Tasting sheets had been emailed prior so that the cautious could be sure of provenance, there were gloves, sanitiser, bottles of water, clean glasses, a cardboard cup for a spittoon and, let’s not forget, an array of new and exciting wines.

Oz Clarke talking about English Wine, whose latest book is called just that, with Camilla from Jenkyn Place.
There was only one wine producer there, Camilla from Jenkyn Place, who was assisting in filming Oz Clarke tasting his way through an array of English wine which, given it was the hottest day of the year and he was in full midday sun for 45 minutes was a feat to behold. “Give that man a drink! Oh he’s got one!”
Wines were self-pour and there was no issue with social distancing. Although one realised how spoilt we are as tasters when trying to find the next bottle on the sheet in an ice bucket of 20. Where was ‘my man’ who knew what to pour me next and which cuvees I had and had not tasted?

Given that new ground was being tested and it was scorching with high UV, the PR team were amazing, thrown a ‘Get Out of Jail Free’ card as they were by the local supermarket man who arrived with a shopping trolley full of ice. Given that we are in Wimbledon week (and this was the first Wimbledon to be cancelled since the Second World War) it was sod’s law that it wasn’t raining – although the wine tasting may have suffered, and social distancing may have been tested more.
The last tasting I went to prior to this was Louis Latour Agencies’ McHenry Hohnen tasting on March 5, travelling by train with gloves and mask. (FYI – having watched the documentary about the ICU in Bergamo, as a family we isolated from March 5, two days before the British Prime Minister took his 8-month pregnant girlfriend to watch England Wales at an 82,000 capacity stadium. Just saying.)
I cycled to the Urban Car Park tasting on June 24 and, I suspect by the journalists present, that most were reasonably local to the event and could avoid travelling by public transport. If a bus had been my only option I would have passed.

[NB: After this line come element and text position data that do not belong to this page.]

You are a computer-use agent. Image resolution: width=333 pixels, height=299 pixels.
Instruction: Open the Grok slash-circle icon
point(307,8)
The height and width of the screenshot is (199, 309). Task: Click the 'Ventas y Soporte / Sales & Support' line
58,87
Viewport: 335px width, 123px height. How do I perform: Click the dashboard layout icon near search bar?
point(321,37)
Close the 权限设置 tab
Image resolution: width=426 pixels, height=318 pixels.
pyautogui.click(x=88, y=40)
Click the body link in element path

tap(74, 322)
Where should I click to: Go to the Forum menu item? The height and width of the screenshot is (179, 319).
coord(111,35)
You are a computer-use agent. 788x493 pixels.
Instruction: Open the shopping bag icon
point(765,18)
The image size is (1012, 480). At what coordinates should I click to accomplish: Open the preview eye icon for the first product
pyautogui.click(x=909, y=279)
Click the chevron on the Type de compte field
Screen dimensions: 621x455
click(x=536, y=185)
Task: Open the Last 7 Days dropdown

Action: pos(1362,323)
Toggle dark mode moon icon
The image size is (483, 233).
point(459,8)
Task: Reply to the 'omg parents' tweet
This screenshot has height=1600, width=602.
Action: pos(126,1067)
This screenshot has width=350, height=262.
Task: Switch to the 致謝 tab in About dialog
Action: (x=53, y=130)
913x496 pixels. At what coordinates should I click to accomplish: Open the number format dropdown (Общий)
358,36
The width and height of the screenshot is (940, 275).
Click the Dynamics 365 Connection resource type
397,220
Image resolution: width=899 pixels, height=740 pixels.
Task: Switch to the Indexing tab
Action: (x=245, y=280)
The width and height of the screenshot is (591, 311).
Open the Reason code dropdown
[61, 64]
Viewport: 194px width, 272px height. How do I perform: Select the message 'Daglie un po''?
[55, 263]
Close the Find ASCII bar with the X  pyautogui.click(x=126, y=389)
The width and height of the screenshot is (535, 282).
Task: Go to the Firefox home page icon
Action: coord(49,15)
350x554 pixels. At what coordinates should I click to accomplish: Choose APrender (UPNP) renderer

And next time I might take a change of clothes (chapeau Patrick Schmitt MW) – tasting on gravel in cleats was not the smartest move.
Jane Anson has said that her tasting notes have been better during Lockdown and, even though tasting at home with samples has had some glorious advantages – taking more time, watching wines evolve – it was good to taste ranges again in more limited time, see old friends and start to tentatively feel one’s way back into what ‘normal’ wine-tasting life is going to look like.

The journalists I talked to all felt safe and were glad to get out tasting again – R&R had consciously kept the numbers down – which led one critic, sat in the shade, slowly working their way through one range to remark that they actually preferred this set-up. Fewer elbows to get through at the busier tables of yore and “none of the plastic bag brigade.”
Lessons learned – lots of room, fewer people, clear rules of engagement, everything on hand for safety, a large but manageable selection of wines and no ‘who can spit the farthest into the spittoons’ competition. And no, I did not pick up any notes of sanitiser in the wines!
Good then to break the ice although, one suspects, it was the ice with this one that probably broke the budget.
There were many excellent wines on show which will be covered in a separate piece.